* Begin GIVEN INFORMATION *

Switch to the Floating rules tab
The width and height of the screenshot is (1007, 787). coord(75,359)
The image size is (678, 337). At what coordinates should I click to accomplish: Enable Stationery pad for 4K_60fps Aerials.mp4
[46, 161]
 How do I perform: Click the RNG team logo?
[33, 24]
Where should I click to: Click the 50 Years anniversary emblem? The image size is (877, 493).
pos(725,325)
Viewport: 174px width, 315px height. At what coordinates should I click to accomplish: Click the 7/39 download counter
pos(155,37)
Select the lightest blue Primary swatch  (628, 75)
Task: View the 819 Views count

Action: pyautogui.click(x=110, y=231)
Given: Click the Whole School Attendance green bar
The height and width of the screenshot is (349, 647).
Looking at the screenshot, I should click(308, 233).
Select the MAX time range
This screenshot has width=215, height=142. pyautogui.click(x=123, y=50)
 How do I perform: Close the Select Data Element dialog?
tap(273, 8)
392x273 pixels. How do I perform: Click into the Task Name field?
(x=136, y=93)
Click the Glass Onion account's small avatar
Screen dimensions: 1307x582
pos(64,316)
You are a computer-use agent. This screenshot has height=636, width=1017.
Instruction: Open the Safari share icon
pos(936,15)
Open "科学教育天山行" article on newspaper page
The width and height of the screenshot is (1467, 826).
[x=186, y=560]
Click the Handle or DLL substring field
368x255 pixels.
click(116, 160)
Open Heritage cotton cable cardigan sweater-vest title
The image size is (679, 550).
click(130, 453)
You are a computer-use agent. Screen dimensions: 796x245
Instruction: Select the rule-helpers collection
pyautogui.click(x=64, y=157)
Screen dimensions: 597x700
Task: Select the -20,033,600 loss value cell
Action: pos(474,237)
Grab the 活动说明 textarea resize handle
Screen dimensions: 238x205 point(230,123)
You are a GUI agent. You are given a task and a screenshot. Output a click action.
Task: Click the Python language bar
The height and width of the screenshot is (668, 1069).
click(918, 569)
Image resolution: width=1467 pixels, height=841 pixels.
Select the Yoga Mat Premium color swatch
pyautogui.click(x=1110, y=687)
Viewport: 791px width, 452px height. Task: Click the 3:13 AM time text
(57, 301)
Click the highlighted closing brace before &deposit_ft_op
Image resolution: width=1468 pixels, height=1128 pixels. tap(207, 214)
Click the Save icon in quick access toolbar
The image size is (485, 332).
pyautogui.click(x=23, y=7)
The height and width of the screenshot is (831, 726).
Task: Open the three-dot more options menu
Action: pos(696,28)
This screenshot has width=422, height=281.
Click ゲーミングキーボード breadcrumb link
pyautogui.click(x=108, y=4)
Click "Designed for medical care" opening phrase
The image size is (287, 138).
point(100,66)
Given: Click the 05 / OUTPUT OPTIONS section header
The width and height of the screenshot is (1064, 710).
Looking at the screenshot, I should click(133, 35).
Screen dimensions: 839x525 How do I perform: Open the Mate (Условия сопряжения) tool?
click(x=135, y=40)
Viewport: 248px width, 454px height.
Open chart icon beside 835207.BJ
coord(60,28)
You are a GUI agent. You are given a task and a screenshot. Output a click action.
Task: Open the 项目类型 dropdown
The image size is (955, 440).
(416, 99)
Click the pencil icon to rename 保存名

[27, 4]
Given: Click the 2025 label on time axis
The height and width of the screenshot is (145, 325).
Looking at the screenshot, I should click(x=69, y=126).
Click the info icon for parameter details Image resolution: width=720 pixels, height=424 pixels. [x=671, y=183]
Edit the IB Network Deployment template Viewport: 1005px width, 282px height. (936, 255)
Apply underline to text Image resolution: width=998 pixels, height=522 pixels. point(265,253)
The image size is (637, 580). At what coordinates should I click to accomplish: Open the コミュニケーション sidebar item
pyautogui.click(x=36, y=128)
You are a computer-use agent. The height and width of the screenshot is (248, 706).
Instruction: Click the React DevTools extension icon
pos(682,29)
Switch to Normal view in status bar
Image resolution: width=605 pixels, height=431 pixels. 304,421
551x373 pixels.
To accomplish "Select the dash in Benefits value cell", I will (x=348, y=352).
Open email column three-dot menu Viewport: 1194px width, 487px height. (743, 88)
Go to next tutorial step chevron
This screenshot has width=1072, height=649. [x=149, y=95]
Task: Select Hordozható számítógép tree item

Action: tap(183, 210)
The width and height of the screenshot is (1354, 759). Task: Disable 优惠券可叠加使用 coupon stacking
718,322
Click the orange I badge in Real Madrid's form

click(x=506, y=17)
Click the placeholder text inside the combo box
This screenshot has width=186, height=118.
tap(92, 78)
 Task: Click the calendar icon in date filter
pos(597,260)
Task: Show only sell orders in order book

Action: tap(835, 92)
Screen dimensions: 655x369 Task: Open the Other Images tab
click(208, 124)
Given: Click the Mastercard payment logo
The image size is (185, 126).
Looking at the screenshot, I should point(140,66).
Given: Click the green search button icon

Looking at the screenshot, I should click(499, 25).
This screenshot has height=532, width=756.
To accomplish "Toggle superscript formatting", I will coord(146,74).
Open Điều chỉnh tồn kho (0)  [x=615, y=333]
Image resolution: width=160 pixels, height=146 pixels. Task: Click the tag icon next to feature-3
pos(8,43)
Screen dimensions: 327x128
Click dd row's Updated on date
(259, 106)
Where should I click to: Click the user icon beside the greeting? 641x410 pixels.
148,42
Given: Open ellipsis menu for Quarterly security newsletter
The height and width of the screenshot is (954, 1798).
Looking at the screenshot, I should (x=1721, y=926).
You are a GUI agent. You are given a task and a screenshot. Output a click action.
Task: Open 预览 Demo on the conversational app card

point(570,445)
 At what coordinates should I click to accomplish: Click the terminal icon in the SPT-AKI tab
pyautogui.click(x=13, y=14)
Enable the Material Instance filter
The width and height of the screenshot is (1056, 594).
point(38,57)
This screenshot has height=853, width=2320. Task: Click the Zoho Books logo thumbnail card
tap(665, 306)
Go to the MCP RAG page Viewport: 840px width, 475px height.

* End GIVEN INFORMATION *

» YOUR OBJECTIVE
List every line of the rows above that contains the string "date".

» WORKED SOLUTION
 Task: Click the calendar icon in date filter
Click dd row's Updated on date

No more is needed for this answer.